Niente di scientifico, ma il racconto di Roberto Parolari, Guida alpina di Brescia, grande conoscitore delle nostre valli lascia spazio a pochi dubbi.
Tornando da Malga Brenta alta dopo aver trascorso la giornata ad arrampicare su ghiaccio con un amico, ha avuto modo di fare un incontro con i lupi.
"Erano le 19, era già buio, ero tra Malga Brenta Alta e Malga Brenta bassa e ho iniziato a sentire un ululato. Mi sono fermato e ho "risposto". Dal bosco sono iniziati degli ululati, ma sono sicuro che provenivano da almeno tre punti distinti. Per me i lupi erano almeno tre".

Un racconto suggestivo che apre all'ipotesi che in Val Rendena, al cospetto del Brenta si sia già formato un primo branco di lupi.

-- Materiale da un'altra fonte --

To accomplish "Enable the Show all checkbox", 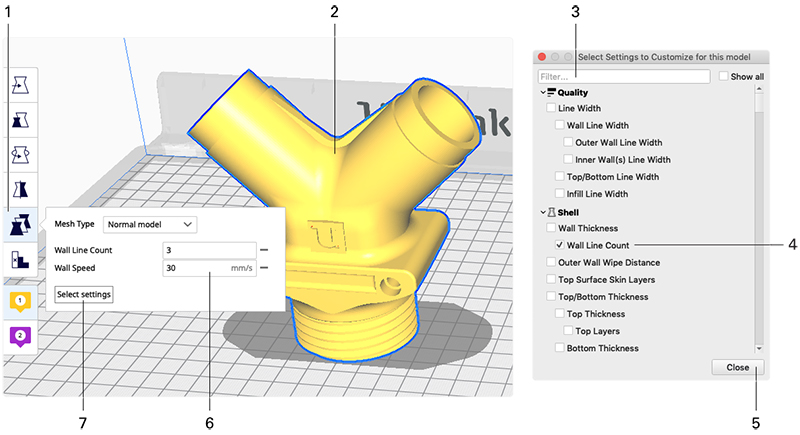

Il rapporto del Servizio faunistico della Provincia autonoma di Trento fino ad ora ha certificato la presenza di un lupo che è stato avvistato a Malga Zeledria, Vagliana, Vallesinella e Val d'Agola, una lupa di origine "italiana" e ipotizzato la presenza di secondo esemplare nell'area Vallesinella val d'Agola grazie al confronto delle immagini scattate con foto trappole in siti diversi.
Ora il racconto di Parolari sembra "certificare" quello che ci si aspettava accadesse. Dopo i Monti Lessini, anche la Va Rendena può "vantare" un branco di lupi.